Remortgaging:  This allows you to change the mortgage deal and pay the existing mortgage by taking a new one, either with the same lender or a different one.  The benefits of remortgaging are better interest rates, in some cases where the property value rises or there is a change in the LTV (loan-to-value).   Remortgaging can offer flexibility in repayments according to your need.  If your mortgage is to expire and your property has not been fully repaid, it will be less expensive to remortgage rather than have the lender move to their default SVR (Standard Variable Rate).  With the pros come the cons – not getting a better deal, additional costs, fees and proof of creditworthiness. A professional remortgage broker will be able to assess and get you one of the best remortgage deals in 2021.

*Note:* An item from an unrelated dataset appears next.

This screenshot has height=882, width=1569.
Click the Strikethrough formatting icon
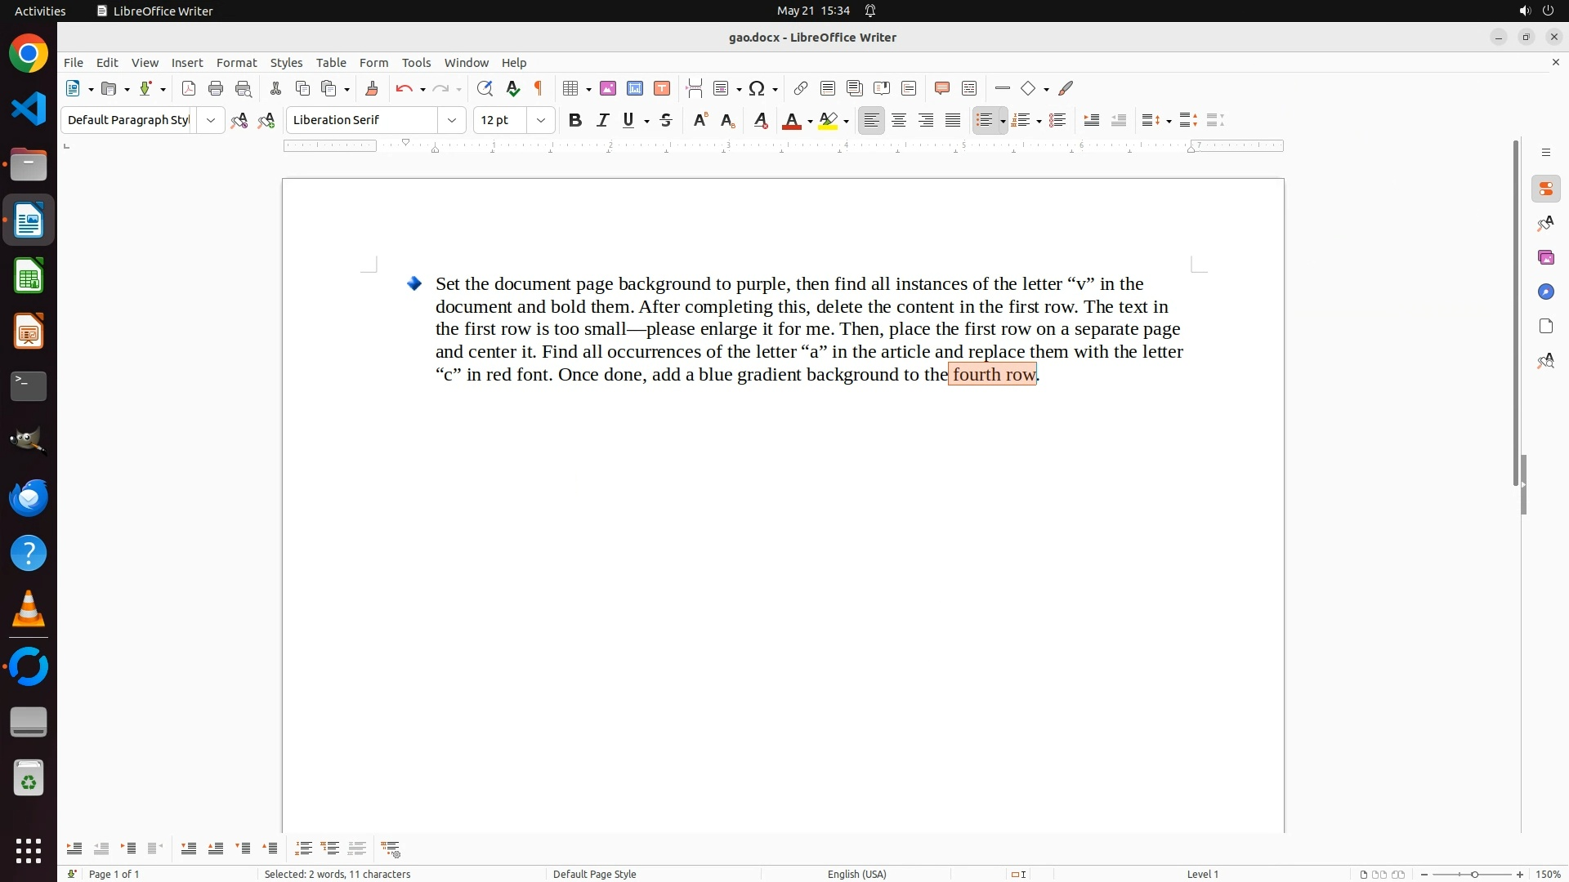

Interest payment:   Interest rates are calculated as a percentage of the balance of the mortgage. Most Buy to let mortgages are not regulated by the FCA (Financial Conduct Authority). Many are at an interest rate only.  This means that you pay the interest each month but not the capital amount.  This results in lower payments, but the capital amount will still have to be repaid at the end of the mortgage.  If it is a repayment mortgage, then a set amount of the mortgage balance will be paid monthly with interest on that amount.  This will be higher, but the repayment of your capital amount will also decrease.  

Conclusion: For first time buyers, these mortgages are attainable though they may be more challenging to obtain.  The pros and cons will have to be weighed – the security of a long-term investment, rental income and perhaps tax relief.  However, the possibility of having the property sometimes stand empty, not-so-good tenants, repairs, maintenance, and taxes will also need to be considered.  Most importantly, the property can be repossessed for failure to meet the repayments.  Hence, for buy to let mortgages UK, the invaluable advice and guidance from an experienced broker in mortgages is a must.